Volviendo a la referencia de la pregunta 2, ¿tenés planes de incursionar en una novela de larga extensión que, de alguna manera, integre las obras anteriores y posteriores como punto neurálgico? Me refiero a un Opus Magnum, algo que le dé una vuelta de tuerca en complejidad, extensión y autorreferencialidad de forma tal que revise tu obra anterior y posterior a ésta. Tal vez te suene rara esta pregunta, pero imaginé algo así. Por poner un ejemplo que me viene a la cabeza: Laiseca tiene Los sorias, que es una novela gigantesca desde la cual se puede leer todo el resto de su obra y que, si bien fue publicada después de tener varias novelas circulando, hace que uno revea el resto de la obra desde otro punto de vista (de hecho, sus otras novelas se pueden leer como emanaciones de esa novela monstruosa).

Hay dos respuestas posibles y una es negativa. No, entonces, porque el Proyecto Stahl es por definición una novela de larg(uísim)a extensión, un Opus Magnum y una Novela Total, un Gran Libro de los Gummies. Pero, a la vez, sí, tengo el deseo de escribir una novela extensa y ardua, llena de personajes y situaciones y mundos, que sea de alguna manera un centro posible del Proyecto Stahl (que, en rigor, debería tener muchos centros alternativos o debería dar la posibilidad de leerse desde cualquiera de sus textos constitutivos como si fueran su centro o sus centros). Es esa novela que llevo ya dos años planeando, la que te mencioné más arriba. Un título de trabajo –y pynchoniano- es M.

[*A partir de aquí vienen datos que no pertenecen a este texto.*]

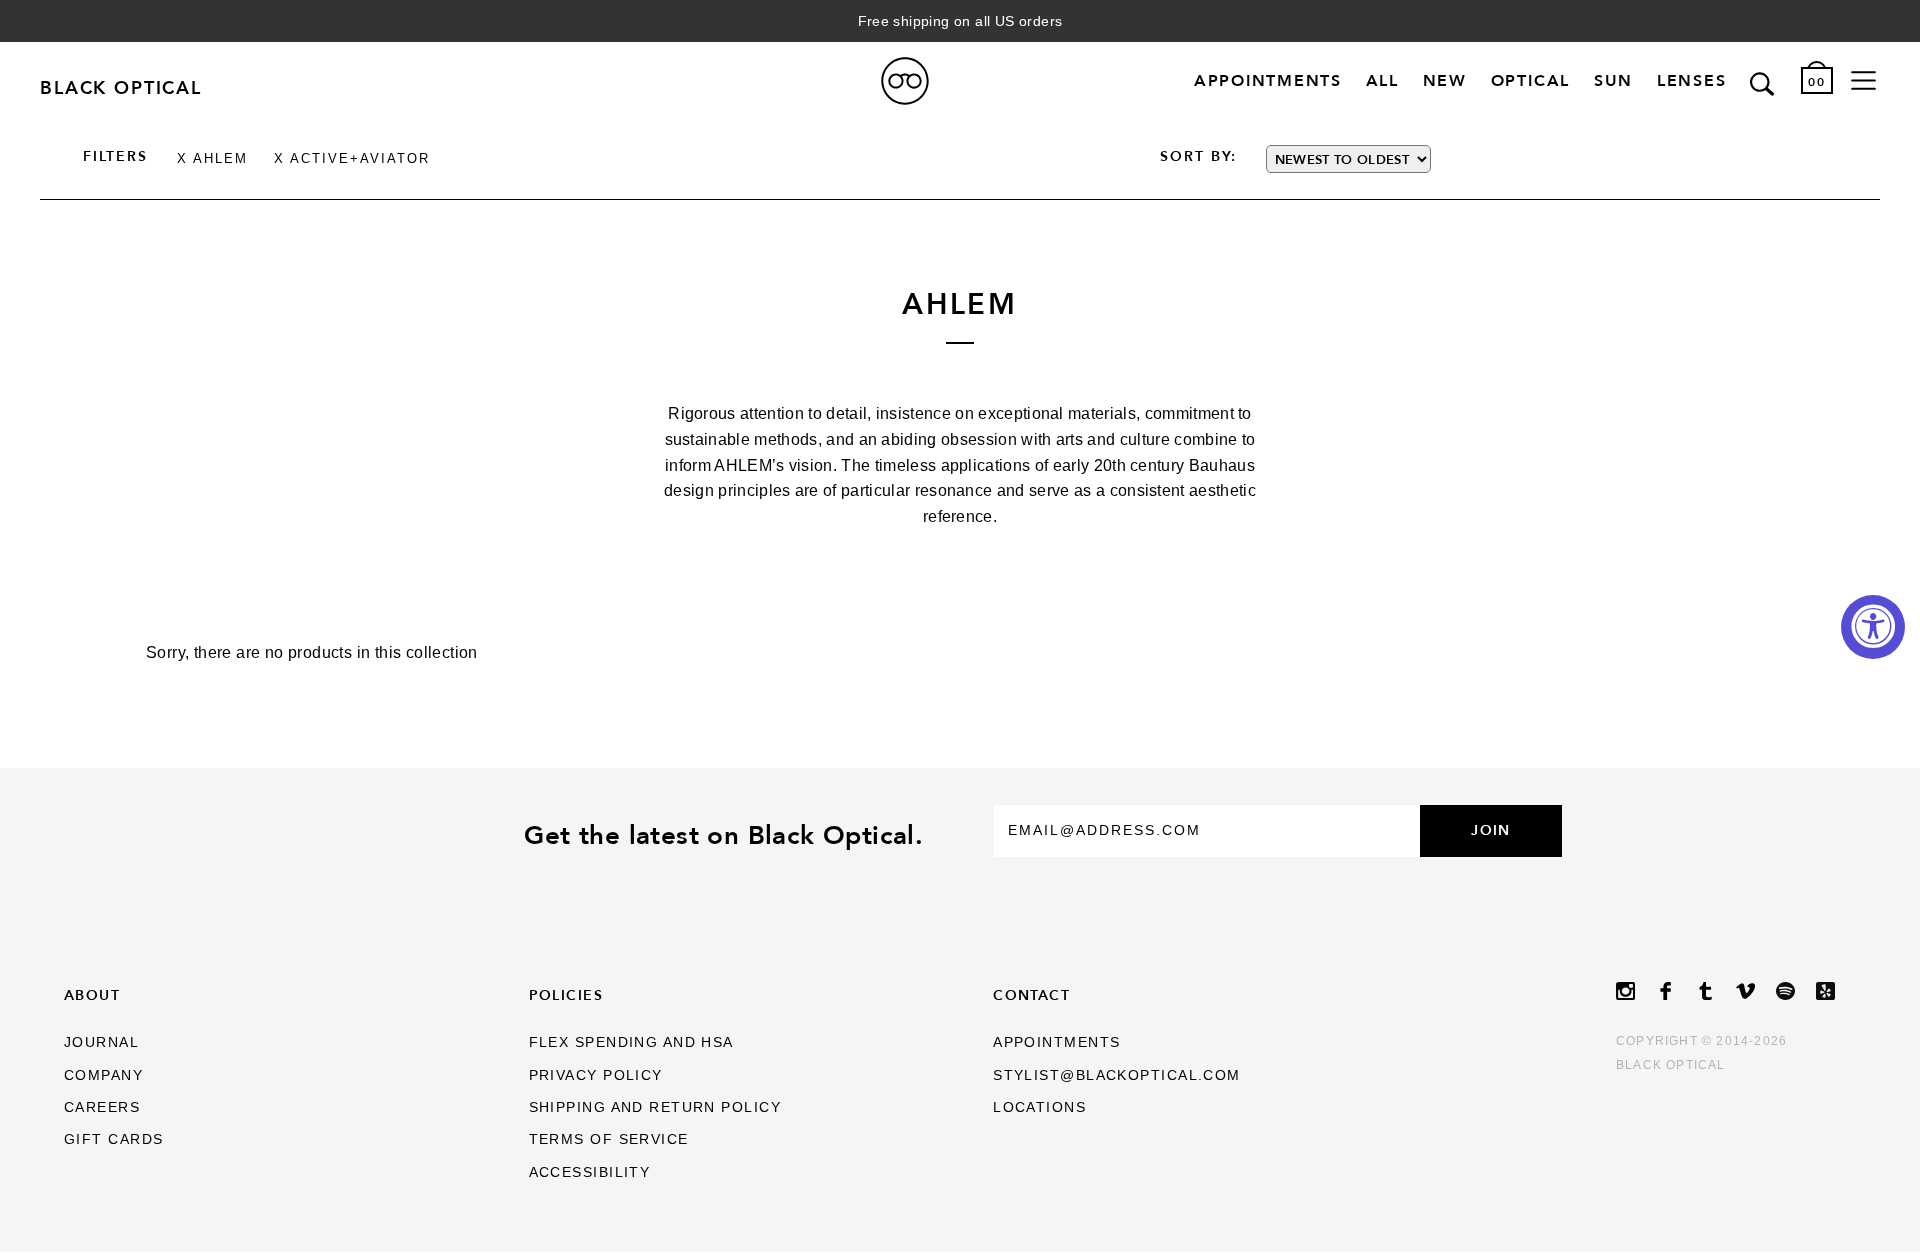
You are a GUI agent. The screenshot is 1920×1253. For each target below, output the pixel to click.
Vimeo (1756, 991)
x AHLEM (212, 158)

-¿Federico Stahl es tu alter ego, tu personaje más querido, un escritor uruguayo, un personaje ficticio más o todas las anteriores?

Federico es nadie. O, mejor, es un conjunto de personajes que se llaman igual pero que, como viven en universos diferentes, son, en rigor, también diferentes entre sí. De hecho, la idea siempre fue vaciar el concepto de personaje, darle otro significado. Ahora, quizá alguno de ellos –el de Perséfone, por ejemplo– es, en cierto modo, un alter ego mío. En el sentido de que nos parecemos bastante, claro está.

-De los personajes reales que aparecen en La historia de la CF, ¿hay alguno de los que se pueda hablar? ¿Alguno de ellos leyó tu novela? ¿Hubo respuesta –oral o escrita– por parte de los involucrados en ella?

Bueno, tenés a Alfredo Kowak, que vendría a ser Pablo Dobrinin. Y por ahí menciono a un sucedáneo del genetista y conocedor de ciencia ficción Víctor Raggio, que sí leyó la novela y, hasta donde sé, le resultó divertida. Scarone, de algún modo el personaje más interesante del libro, está basado en alguien de cuyo nombre no quiero acordarme y que es relativamente fácil de rastrear si se quisiera hacerlo. Digamos que Scarone es esa persona (o, por supuesto, una caricaturización o simplificación de esa persona) más unas cuantas cosas notoriamente ausentes del “original”.